§ Requirement:
From the entries below, copy out every line with "computer" in it.

[Collected data]
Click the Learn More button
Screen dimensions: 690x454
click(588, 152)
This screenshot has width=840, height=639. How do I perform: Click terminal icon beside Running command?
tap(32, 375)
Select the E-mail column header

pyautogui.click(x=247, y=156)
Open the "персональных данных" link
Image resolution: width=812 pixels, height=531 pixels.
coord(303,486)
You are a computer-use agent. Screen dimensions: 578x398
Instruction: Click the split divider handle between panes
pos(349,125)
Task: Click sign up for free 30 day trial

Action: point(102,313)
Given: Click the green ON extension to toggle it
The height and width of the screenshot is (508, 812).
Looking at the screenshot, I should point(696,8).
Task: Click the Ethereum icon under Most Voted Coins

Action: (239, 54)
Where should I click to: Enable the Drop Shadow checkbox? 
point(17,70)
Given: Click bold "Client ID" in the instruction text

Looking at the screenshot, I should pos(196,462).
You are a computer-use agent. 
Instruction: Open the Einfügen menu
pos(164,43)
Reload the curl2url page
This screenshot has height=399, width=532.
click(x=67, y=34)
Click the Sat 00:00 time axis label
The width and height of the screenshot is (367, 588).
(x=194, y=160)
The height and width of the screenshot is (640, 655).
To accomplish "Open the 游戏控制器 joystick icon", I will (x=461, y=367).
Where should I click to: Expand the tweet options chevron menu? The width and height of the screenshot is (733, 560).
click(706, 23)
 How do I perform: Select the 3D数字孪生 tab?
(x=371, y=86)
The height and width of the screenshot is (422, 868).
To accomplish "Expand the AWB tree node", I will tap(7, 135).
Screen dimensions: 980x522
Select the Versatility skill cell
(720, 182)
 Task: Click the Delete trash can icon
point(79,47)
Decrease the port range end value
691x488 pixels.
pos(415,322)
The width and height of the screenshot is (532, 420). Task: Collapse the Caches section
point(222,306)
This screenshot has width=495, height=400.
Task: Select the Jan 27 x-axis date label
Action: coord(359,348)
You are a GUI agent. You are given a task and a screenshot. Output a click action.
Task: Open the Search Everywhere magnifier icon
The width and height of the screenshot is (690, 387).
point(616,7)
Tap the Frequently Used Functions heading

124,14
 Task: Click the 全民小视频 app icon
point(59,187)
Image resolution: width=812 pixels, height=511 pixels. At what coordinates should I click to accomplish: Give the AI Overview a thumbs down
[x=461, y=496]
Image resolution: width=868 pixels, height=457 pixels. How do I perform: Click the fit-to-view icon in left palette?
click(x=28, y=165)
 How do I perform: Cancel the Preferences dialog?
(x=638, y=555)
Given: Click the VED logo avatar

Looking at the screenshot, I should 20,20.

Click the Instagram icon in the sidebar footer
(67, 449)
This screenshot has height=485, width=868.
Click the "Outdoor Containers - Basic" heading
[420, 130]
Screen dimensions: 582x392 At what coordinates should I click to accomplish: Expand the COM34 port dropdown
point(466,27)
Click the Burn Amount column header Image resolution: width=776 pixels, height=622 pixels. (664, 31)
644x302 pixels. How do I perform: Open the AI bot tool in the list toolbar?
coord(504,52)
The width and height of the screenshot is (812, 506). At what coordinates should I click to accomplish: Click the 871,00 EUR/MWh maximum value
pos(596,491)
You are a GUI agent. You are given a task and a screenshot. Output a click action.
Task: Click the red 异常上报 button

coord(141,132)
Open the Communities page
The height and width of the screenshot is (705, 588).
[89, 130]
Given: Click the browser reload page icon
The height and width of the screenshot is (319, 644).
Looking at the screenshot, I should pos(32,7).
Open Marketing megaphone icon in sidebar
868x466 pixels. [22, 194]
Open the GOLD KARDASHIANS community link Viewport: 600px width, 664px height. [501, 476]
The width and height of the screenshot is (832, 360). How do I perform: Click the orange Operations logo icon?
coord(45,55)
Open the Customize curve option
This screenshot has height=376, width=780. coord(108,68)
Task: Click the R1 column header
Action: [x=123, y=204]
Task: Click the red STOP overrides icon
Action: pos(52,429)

§ Written reply:
You are a computer-use agent. Screen dimensions: 578x398
You are a computer-use agent. 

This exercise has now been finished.